• **Task statement**: Of the entries below, return only those lines from the line with "Open the 채팅상담" to the line with "Task: Select the women's", exactly, both included.

• **Material for this task**:
=======
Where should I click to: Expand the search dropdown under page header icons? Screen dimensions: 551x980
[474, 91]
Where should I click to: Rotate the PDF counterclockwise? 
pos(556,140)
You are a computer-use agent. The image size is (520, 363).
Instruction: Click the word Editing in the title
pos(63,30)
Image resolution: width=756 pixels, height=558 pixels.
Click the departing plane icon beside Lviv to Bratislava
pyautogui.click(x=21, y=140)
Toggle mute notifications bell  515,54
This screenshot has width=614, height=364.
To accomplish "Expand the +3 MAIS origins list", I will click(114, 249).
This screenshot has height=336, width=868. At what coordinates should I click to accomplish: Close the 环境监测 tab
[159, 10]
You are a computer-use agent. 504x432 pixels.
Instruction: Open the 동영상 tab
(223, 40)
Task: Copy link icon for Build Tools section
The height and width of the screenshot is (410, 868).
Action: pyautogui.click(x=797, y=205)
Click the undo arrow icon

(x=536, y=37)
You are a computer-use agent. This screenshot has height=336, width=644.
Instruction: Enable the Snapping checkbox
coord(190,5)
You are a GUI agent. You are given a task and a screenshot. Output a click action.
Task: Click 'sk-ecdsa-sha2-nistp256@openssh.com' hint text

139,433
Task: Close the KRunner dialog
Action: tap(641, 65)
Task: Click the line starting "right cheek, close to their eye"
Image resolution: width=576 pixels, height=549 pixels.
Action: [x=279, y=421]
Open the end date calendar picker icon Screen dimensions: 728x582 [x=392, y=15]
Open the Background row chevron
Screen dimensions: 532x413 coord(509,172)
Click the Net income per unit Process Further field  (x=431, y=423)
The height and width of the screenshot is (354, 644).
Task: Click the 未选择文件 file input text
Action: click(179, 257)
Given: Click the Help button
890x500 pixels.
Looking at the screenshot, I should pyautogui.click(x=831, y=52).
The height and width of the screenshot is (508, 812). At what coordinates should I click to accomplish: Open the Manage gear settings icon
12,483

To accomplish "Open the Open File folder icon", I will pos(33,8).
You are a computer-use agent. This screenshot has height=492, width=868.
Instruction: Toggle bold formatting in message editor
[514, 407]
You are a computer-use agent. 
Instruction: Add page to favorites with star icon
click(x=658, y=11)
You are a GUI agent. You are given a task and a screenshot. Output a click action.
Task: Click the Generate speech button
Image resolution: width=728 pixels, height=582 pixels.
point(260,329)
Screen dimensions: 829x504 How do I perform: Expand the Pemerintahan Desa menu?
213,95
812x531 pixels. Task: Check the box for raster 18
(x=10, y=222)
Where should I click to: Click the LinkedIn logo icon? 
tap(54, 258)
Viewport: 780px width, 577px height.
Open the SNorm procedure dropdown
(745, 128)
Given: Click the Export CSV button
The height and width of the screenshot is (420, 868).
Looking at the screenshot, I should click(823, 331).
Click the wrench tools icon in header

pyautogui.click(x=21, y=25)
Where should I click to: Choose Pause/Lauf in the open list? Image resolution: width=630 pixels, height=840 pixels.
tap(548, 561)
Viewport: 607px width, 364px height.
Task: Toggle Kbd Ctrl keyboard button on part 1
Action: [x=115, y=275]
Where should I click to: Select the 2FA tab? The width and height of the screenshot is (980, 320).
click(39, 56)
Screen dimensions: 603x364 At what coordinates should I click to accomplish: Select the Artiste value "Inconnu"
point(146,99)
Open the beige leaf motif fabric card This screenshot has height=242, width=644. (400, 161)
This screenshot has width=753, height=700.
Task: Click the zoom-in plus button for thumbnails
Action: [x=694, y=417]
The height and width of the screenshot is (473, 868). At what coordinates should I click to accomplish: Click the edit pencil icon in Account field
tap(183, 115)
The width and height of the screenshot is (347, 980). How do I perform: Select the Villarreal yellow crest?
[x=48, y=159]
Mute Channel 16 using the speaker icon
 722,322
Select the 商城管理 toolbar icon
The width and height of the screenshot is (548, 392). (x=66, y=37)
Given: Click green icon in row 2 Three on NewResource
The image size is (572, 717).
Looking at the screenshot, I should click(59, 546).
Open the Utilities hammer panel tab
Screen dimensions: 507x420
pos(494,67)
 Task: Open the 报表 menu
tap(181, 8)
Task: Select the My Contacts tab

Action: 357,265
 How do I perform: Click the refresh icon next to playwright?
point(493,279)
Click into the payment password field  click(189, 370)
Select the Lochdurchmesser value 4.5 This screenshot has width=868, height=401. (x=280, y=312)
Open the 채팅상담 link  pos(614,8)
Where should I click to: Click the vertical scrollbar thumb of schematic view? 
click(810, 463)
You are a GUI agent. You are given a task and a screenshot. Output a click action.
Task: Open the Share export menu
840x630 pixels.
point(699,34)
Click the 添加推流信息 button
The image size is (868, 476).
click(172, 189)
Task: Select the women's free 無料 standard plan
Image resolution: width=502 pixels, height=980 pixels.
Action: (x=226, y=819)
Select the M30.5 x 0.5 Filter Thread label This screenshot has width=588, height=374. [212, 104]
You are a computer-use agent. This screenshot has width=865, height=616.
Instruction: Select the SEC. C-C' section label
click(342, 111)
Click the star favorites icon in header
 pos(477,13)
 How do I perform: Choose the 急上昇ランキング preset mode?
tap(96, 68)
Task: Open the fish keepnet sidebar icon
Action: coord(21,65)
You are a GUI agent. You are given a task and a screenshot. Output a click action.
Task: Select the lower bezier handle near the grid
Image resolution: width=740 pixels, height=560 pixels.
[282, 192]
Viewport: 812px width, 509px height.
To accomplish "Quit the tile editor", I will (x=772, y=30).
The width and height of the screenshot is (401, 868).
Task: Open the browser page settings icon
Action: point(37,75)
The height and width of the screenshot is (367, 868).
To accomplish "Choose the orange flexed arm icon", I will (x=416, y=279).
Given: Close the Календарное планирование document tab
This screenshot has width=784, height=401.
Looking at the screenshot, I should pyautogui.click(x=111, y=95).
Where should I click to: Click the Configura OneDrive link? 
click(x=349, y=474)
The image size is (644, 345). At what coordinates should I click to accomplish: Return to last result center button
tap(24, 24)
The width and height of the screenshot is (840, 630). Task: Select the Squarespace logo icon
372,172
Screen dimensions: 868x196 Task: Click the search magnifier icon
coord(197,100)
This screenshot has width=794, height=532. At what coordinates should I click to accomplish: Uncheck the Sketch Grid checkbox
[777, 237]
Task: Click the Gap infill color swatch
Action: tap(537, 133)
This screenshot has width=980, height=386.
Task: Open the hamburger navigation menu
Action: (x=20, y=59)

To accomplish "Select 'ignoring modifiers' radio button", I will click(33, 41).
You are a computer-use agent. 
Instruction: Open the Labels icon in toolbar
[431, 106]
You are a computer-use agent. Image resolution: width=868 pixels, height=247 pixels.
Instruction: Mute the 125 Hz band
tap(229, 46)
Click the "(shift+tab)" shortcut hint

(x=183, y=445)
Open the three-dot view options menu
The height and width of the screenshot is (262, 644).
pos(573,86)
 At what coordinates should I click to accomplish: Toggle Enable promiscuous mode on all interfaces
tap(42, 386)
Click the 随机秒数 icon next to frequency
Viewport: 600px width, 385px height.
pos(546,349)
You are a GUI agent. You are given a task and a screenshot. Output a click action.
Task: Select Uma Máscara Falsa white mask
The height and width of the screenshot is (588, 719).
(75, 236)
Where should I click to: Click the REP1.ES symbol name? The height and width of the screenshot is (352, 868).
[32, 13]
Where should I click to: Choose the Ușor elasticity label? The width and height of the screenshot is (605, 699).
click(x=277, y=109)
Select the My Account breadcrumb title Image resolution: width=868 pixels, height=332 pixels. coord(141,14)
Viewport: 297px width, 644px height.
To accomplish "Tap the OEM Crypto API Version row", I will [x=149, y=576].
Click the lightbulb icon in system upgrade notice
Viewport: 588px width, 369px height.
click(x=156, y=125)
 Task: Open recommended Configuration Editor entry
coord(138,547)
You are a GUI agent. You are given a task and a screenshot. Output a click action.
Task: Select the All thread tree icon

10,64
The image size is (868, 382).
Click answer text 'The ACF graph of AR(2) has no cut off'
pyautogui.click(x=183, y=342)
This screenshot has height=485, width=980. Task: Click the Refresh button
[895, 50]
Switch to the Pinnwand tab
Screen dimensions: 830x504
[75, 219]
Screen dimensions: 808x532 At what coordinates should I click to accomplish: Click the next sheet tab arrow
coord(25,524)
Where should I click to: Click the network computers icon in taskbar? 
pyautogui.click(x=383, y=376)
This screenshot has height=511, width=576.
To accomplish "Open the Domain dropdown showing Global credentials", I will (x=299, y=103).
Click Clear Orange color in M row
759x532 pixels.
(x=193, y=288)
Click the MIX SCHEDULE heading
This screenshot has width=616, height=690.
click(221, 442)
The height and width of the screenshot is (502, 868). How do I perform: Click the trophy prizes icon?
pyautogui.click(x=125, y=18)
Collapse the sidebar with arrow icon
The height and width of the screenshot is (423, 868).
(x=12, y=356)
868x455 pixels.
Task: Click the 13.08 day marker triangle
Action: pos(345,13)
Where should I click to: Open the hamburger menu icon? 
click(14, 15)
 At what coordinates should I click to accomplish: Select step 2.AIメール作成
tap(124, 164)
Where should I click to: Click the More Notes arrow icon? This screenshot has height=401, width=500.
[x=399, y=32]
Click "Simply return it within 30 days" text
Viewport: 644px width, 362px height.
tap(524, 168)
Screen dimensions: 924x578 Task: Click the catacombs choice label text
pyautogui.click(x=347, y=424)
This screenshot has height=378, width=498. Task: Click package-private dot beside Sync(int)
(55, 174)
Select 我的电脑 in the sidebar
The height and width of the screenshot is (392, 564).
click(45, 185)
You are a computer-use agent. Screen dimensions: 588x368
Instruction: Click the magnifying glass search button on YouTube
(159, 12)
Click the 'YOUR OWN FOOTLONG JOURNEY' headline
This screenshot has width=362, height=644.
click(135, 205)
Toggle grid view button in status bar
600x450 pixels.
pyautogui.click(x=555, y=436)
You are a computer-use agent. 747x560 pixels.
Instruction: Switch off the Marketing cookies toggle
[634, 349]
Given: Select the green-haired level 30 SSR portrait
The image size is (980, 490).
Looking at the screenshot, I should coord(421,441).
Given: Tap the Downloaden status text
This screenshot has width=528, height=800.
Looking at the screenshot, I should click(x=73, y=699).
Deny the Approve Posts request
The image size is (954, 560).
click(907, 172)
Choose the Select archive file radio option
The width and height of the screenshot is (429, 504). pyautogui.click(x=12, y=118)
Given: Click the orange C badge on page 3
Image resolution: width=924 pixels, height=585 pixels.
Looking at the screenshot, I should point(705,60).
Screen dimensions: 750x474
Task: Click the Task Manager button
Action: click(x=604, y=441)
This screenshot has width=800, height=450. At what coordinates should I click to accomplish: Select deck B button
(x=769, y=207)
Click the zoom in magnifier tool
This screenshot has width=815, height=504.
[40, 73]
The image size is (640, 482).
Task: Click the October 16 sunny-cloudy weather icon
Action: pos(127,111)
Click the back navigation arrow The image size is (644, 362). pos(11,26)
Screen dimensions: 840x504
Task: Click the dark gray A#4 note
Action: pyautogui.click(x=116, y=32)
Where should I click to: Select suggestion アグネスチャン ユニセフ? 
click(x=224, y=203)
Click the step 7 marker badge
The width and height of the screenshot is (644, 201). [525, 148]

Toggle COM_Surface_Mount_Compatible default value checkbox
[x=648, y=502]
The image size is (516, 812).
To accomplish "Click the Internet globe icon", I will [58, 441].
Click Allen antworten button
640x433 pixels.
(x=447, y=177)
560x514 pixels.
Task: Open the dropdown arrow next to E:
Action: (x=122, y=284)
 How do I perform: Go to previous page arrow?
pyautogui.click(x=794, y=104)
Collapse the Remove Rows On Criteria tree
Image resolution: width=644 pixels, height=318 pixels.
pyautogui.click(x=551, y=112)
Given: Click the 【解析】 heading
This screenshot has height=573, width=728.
=======
• **Your response**:
Open the 채팅상담 link  pos(614,8)
Where should I click to: Click the vertical scrollbar thumb of schematic view? 
click(810, 463)
You are a GUI agent. You are given a task and a screenshot. Output a click action.
Task: Open the Share export menu
840x630 pixels.
point(699,34)
Click the 添加推流信息 button
The image size is (868, 476).
click(172, 189)
Task: Select the women's free 無料 standard plan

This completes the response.